Start of MATERIAL FOR THE TASK

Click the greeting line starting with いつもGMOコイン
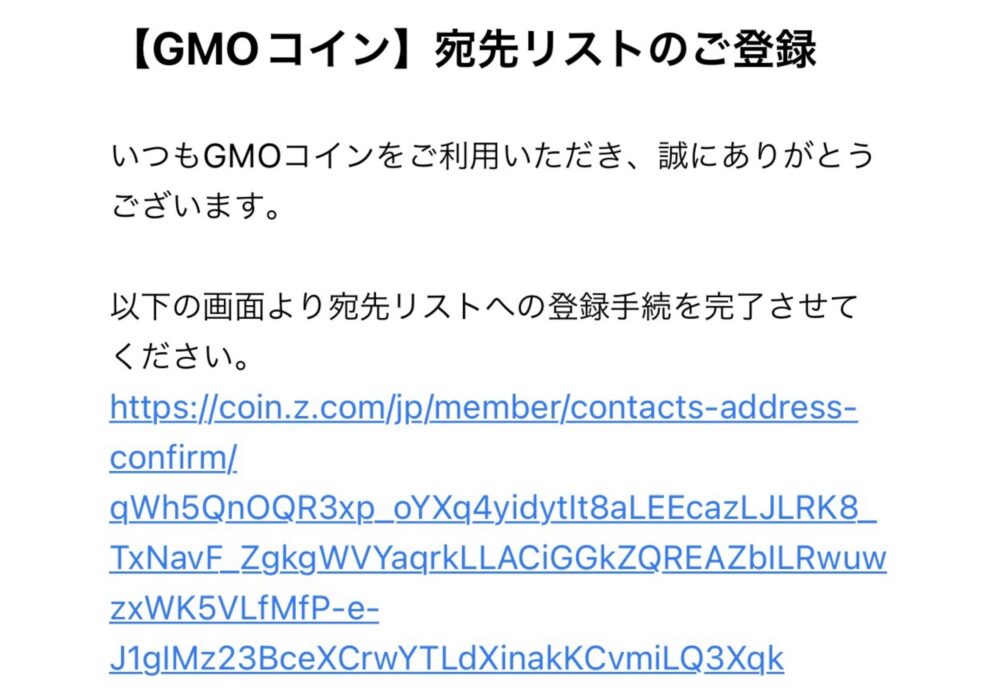Screen dimensions: 1000x695 (x=492, y=156)
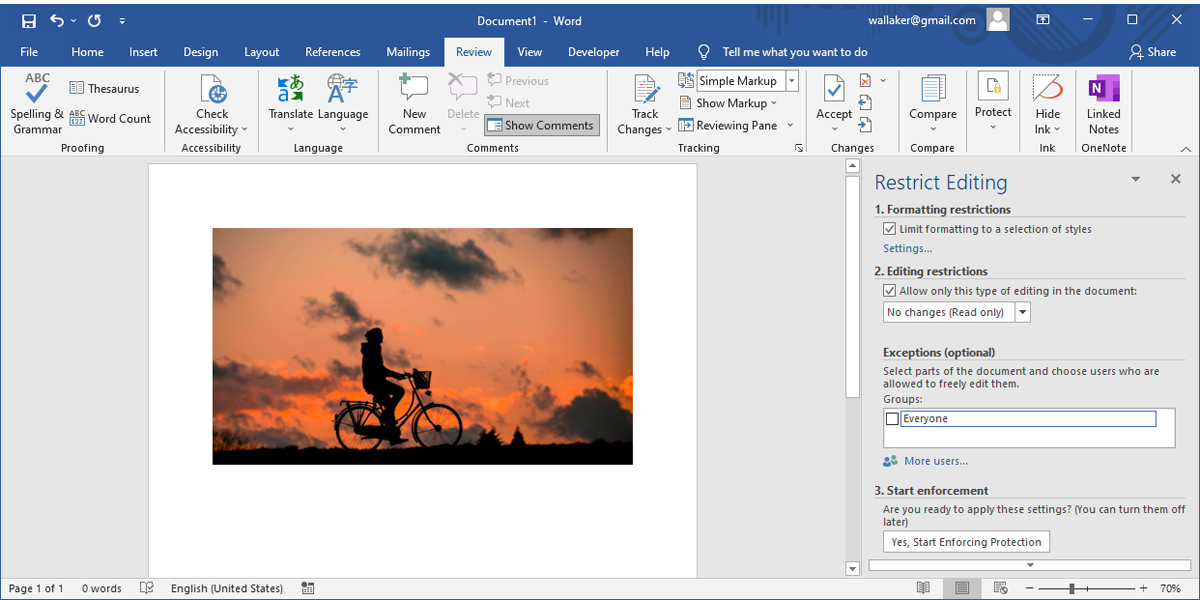Open the Simple Markup dropdown
Viewport: 1200px width, 600px height.
tap(790, 80)
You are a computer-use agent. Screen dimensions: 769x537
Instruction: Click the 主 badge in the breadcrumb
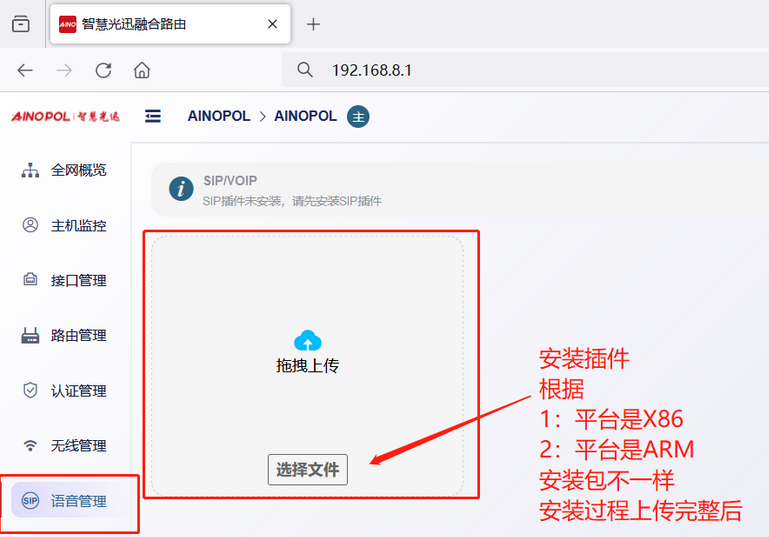point(358,117)
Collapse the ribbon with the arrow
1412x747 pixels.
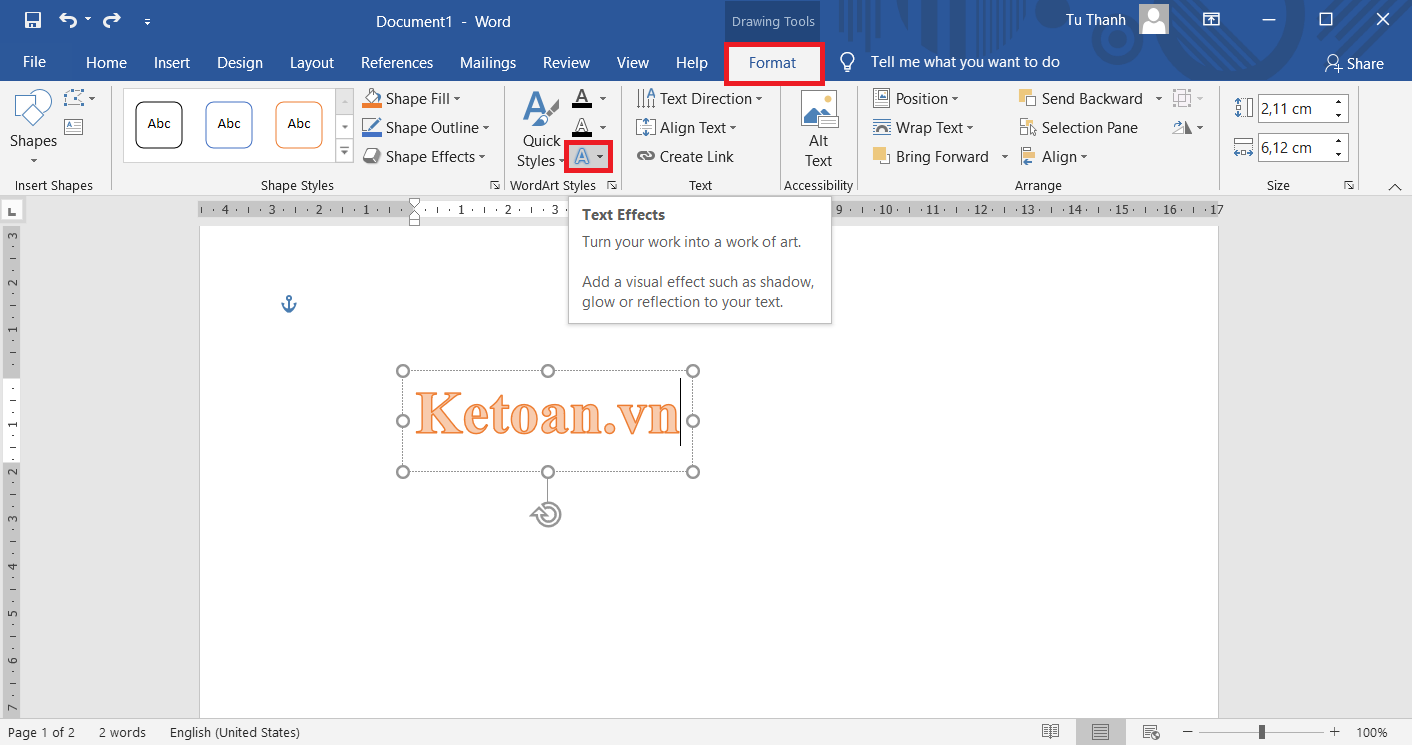tap(1395, 186)
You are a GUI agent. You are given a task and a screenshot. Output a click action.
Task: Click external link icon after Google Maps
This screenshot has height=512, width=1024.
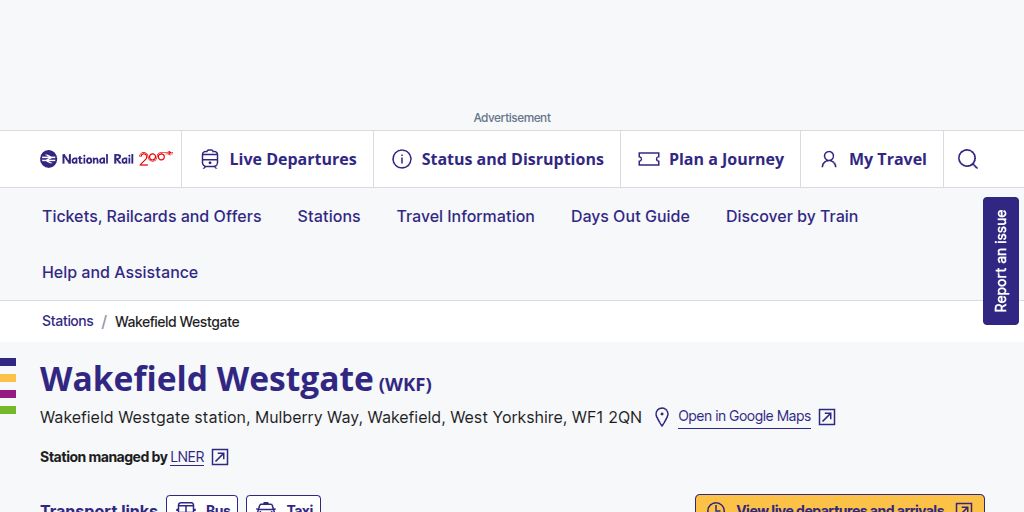827,417
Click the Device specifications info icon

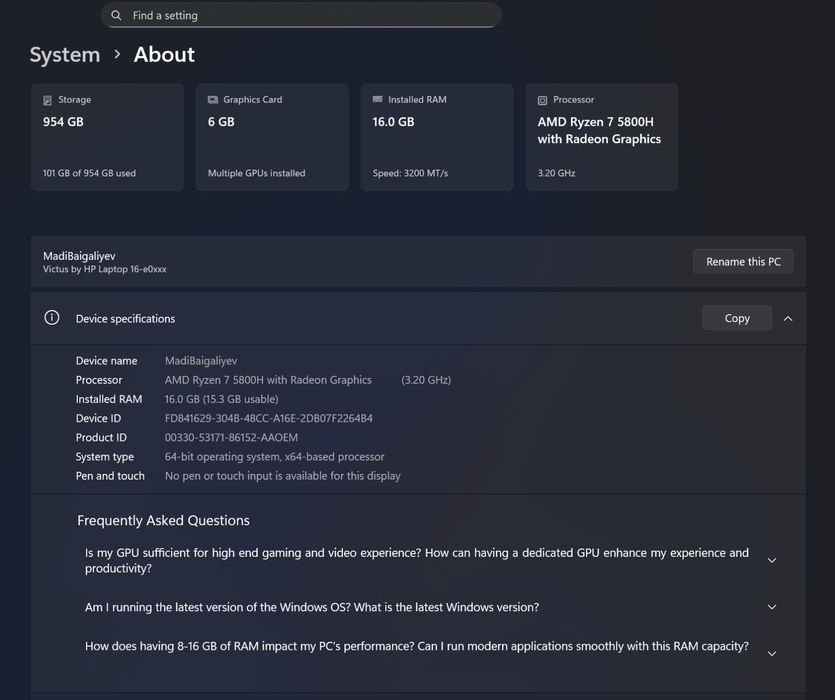tap(52, 318)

End of MATERIAL FOR THE TASK

_PROBLEM TO WORK ON_: Give again, word for word, the lines above from the one with "You are a GUI" through the final line of the data, both ends included. Do not copy any picture.

_SOLUTION FOR THIS EXERCISE_:
You are a GUI agent. You are given a task and a screenshot. Output a click action.
Task: Click external link icon after Google Maps
This screenshot has height=512, width=1024.
827,417
Click the Device specifications info icon

tap(52, 318)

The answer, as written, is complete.